A divisão moral do trabalho é criticada em Cohen (2008COHEN, G. A. Rescuing justice and equality. Cambridge: Harvard University, 2008.). O objeto principal da crítica coheniana (e do debate a que ela deu lugar) é a implicação individual da divisão moral do trabalho, a saber, a de que os indivíduos tenham licença para ignorar as demandas do ponto de vista impessoal (no caso de Cohen, mais precisamente, as demandas da igualdade). Mas Cohen (2004) também se opõe, de passagem, à implicação institucional da divisão moral do trabalho, a qual consiste em permitir que as instituições ignorem o ponto de vista pessoal:

There are many forms of motivation along the continuum between unrestrained market-maximizing at one end and full self-sacrificing restraint in favor of the worst off on the other. The first extreme is permitted by Rawls (and I regard that as absurd), but the second extreme isn’t required by me. Requiring the second extreme is, in my view, excluded by a legitimate personal prerogative. The prerogative grants each person the right to be something other than an engine for the welfare of other people: we are not nothing but slaves to social justice. But the individual who affirms the difference principle must have some regard to it in his economic choices, whatever regard, that is, which starts where his personal prerogative stops. Yet the state, too, must have regard, in its legislation, to the personal prerogative of the individual. It should not, should it happen to have the power to do so, legislate so invasively and so comprehensively that the individual lacks scope for the exercise of what belongs within his own prerogative. (COHEN, 2008COHEN, G. A. Rescuing justice and equality. Cambridge: Harvard University, 2008., p. 10)
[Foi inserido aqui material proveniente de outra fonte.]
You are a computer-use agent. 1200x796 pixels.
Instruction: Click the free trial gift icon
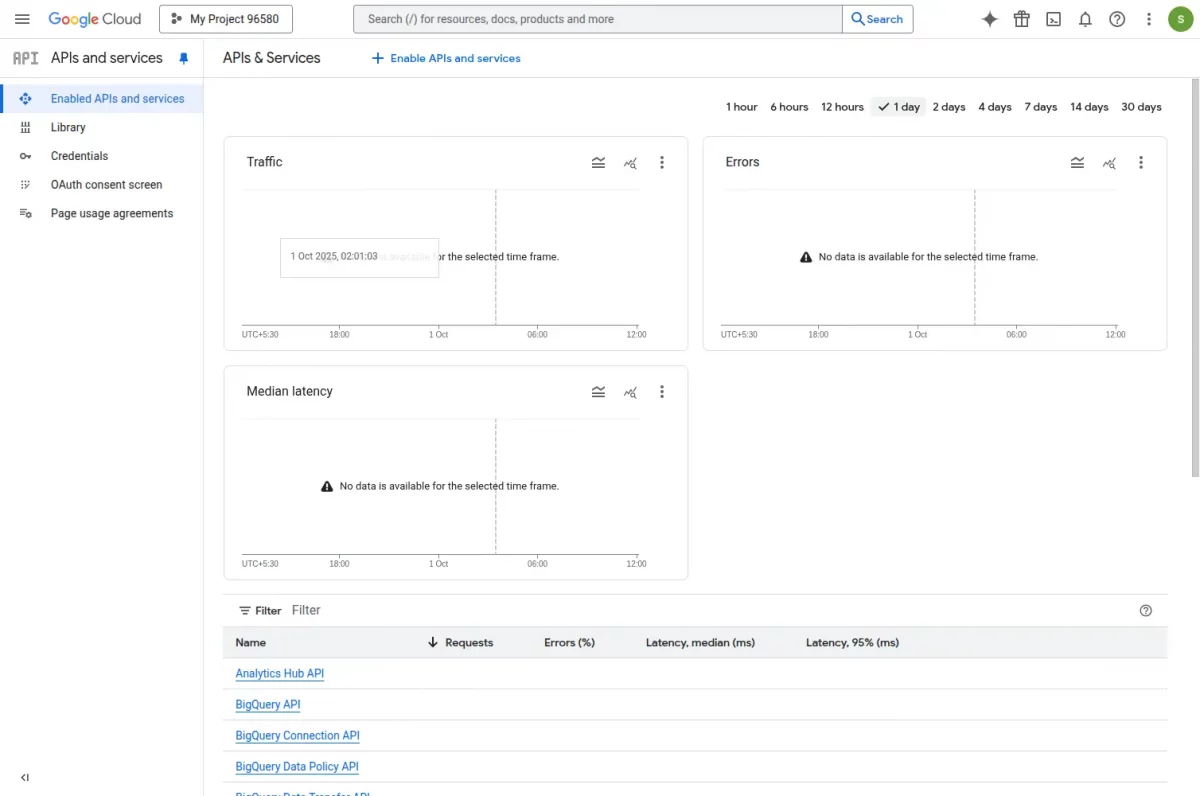click(1021, 19)
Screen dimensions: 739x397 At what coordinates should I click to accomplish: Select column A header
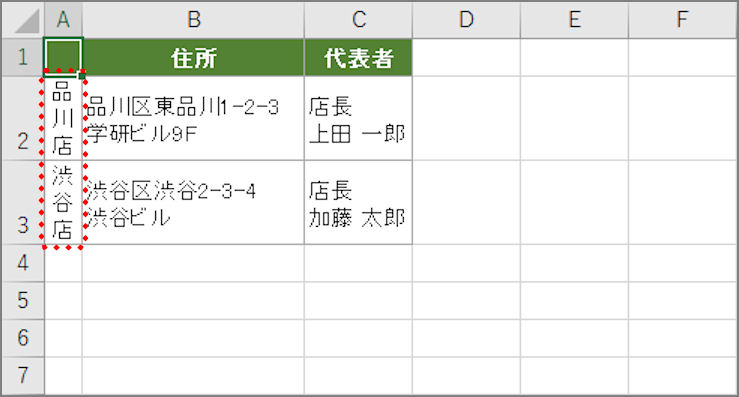63,20
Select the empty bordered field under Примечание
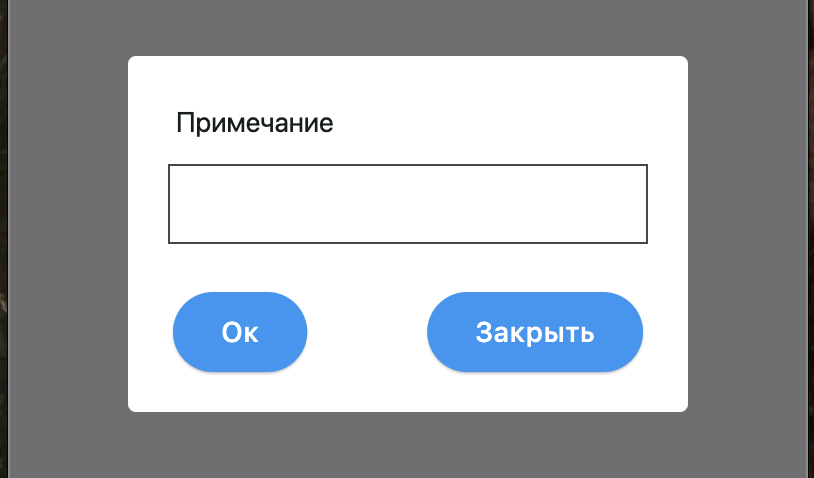814x478 pixels. (x=408, y=204)
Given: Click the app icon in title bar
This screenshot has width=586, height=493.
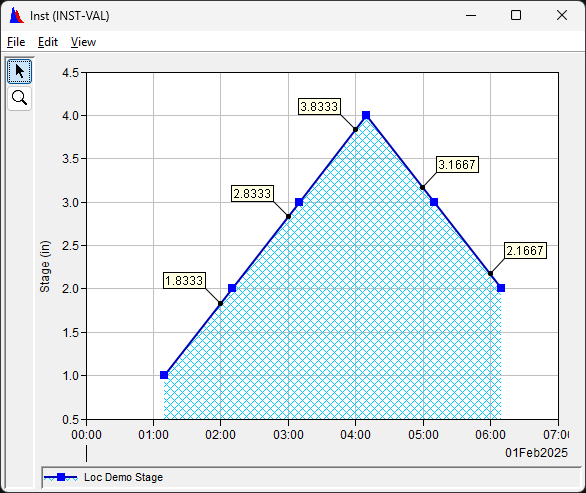Looking at the screenshot, I should 16,16.
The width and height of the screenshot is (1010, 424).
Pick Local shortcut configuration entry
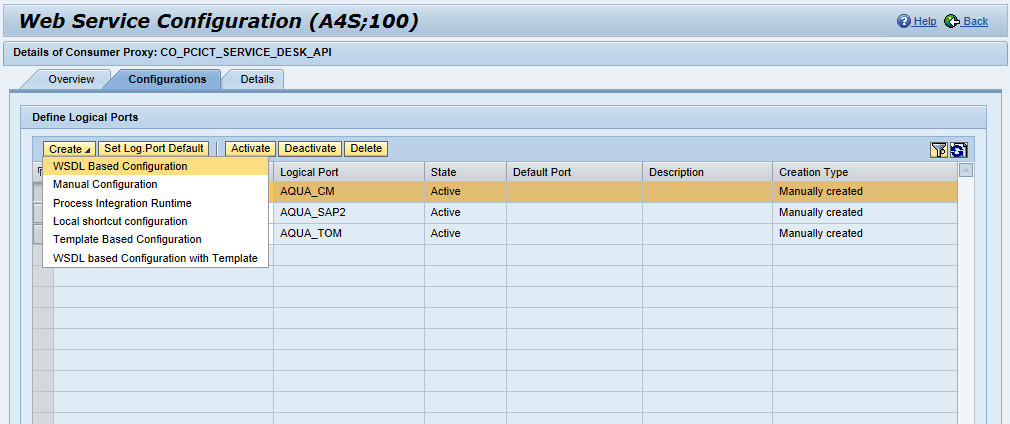point(120,221)
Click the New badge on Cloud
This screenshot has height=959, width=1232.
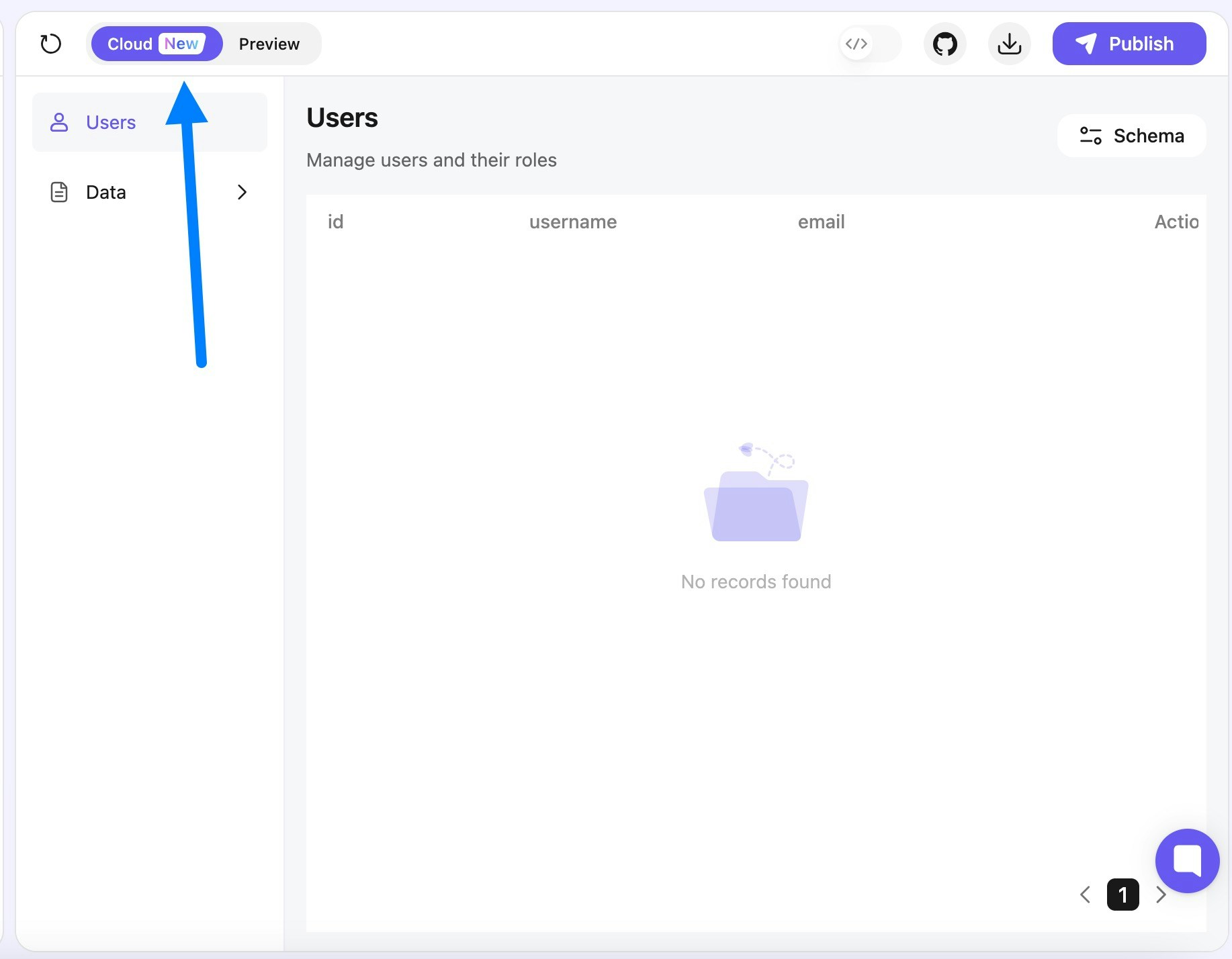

A devida consideração para com o ponto de vista pessoal impõe, portanto, segundo Cohen, limites às instituições, de tal maneira que uma ação estatal, ainda que baseada exclusivamente em razões impessoais, pode não ser legítima. À primeira vista, contudo, é estranho defender que a legislação (doravante, citarei a legislação como exemplo de instituição) não seja orientada apenas pelo ponto de vista impessoal. Isso pode dar a entender que é lícito ao legislador, em alguma medida, privilegiar seus interesses ou os interesses de pessoas que lhe são caras. Por óbvio, não é com esse sentido que se afirma que a legislação deve dispensar certa consideração para com o ponto de vista pessoal, mas é preciso determinar, então, o sentido com o qual essa afirmação se faz.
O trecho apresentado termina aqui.